(Dataset entries)
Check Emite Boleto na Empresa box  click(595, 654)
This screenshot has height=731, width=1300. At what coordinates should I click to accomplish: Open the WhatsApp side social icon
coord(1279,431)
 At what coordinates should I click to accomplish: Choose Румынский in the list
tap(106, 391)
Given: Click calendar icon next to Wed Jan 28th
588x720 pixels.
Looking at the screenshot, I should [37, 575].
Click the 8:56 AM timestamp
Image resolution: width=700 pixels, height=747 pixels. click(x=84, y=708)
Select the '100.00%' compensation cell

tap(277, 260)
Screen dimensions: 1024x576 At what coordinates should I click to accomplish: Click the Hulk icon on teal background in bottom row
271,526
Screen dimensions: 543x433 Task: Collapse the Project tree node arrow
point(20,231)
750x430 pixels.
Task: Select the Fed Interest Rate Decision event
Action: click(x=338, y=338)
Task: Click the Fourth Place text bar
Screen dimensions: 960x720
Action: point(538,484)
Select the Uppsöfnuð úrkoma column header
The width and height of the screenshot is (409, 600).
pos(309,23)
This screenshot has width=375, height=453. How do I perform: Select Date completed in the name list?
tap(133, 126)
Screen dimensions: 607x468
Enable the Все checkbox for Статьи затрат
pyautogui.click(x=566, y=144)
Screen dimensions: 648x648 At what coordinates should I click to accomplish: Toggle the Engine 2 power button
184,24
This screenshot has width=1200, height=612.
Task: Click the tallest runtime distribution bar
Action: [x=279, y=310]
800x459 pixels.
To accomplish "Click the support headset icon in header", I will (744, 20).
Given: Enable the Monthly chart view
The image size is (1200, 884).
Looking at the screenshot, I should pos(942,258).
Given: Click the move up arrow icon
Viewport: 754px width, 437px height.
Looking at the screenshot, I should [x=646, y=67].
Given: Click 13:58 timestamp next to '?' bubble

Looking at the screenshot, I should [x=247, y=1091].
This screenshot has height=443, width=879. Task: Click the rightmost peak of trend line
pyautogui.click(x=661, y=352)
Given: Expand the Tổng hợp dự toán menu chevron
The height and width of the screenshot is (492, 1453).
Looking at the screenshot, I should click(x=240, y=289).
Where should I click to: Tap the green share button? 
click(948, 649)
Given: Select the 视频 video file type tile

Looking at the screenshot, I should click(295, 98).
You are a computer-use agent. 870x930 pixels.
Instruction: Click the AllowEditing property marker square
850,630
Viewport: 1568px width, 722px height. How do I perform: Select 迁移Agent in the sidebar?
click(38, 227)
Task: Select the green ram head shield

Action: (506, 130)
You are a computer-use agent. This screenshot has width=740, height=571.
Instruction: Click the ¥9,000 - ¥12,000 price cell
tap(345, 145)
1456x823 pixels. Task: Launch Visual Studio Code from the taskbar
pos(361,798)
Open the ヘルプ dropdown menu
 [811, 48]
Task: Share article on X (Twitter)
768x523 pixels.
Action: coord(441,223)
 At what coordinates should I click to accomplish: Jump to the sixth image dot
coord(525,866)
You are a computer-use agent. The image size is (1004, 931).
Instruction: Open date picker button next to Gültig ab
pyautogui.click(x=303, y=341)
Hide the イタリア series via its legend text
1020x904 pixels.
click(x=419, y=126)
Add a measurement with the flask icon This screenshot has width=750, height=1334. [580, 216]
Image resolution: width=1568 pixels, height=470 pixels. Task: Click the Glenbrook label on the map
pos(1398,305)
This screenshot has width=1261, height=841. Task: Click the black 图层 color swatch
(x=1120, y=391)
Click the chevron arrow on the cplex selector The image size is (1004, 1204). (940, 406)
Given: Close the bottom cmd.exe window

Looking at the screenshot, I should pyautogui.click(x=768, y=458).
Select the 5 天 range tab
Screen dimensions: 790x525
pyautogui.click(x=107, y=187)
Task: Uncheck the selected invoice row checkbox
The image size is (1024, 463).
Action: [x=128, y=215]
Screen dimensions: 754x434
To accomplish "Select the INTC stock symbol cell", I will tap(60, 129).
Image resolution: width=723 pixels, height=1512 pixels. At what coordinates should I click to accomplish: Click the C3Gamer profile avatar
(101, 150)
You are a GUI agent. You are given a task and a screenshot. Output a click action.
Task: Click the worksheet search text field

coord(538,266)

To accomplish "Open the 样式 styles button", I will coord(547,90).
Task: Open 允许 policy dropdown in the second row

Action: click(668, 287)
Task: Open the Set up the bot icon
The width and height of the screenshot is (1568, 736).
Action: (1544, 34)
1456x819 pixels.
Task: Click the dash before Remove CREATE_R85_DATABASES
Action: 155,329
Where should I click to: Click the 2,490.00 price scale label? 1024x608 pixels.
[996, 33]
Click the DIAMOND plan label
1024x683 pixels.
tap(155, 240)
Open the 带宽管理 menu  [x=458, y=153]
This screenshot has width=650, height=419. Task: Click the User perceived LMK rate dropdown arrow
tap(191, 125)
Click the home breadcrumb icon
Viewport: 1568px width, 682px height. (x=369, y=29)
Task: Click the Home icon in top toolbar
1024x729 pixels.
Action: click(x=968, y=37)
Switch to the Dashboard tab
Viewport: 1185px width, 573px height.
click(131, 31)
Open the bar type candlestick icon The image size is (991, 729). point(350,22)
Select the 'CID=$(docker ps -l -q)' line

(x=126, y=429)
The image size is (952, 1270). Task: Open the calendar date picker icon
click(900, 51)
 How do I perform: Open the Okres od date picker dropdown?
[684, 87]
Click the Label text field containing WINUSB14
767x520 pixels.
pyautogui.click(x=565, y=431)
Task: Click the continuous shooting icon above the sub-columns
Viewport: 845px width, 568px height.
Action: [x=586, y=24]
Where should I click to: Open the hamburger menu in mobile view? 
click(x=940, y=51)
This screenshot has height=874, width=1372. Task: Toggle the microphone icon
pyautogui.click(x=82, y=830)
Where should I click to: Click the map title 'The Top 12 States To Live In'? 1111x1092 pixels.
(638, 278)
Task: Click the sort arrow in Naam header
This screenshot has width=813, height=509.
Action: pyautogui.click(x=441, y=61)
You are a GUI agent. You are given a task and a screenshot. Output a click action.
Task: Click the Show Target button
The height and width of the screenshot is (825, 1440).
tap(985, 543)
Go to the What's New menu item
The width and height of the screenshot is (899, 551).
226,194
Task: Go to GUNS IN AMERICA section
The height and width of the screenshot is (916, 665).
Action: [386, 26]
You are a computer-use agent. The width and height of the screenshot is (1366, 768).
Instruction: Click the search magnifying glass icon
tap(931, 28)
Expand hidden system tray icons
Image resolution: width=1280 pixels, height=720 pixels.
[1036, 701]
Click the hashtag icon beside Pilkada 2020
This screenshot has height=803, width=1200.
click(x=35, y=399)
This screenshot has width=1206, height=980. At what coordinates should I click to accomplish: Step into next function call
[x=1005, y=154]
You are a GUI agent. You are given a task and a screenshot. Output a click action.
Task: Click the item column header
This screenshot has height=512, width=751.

### PROMPT
Output the lines above between the one holding "You are a computer-use agent. 870x930 pixels." and the one holding "Add a measurement", inclusive, with nothing before or after them.

### OUTPUT FOR THIS EXERCISE
You are a computer-use agent. 870x930 pixels.
Instruction: Click the AllowEditing property marker square
850,630
Viewport: 1568px width, 722px height. How do I perform: Select 迁移Agent in the sidebar?
click(38, 227)
Task: Select the green ram head shield

Action: (506, 130)
You are a computer-use agent. This screenshot has width=740, height=571.
Instruction: Click the ¥9,000 - ¥12,000 price cell
tap(345, 145)
1456x823 pixels. Task: Launch Visual Studio Code from the taskbar
pos(361,798)
Open the ヘルプ dropdown menu
 [811, 48]
Task: Share article on X (Twitter)
768x523 pixels.
Action: coord(441,223)
 At what coordinates should I click to accomplish: Jump to the sixth image dot
coord(525,866)
You are a computer-use agent. The image size is (1004, 931).
Instruction: Open date picker button next to Gültig ab
pyautogui.click(x=303, y=341)
Hide the イタリア series via its legend text
1020x904 pixels.
click(x=419, y=126)
Add a measurement with the flask icon This screenshot has width=750, height=1334. [580, 216]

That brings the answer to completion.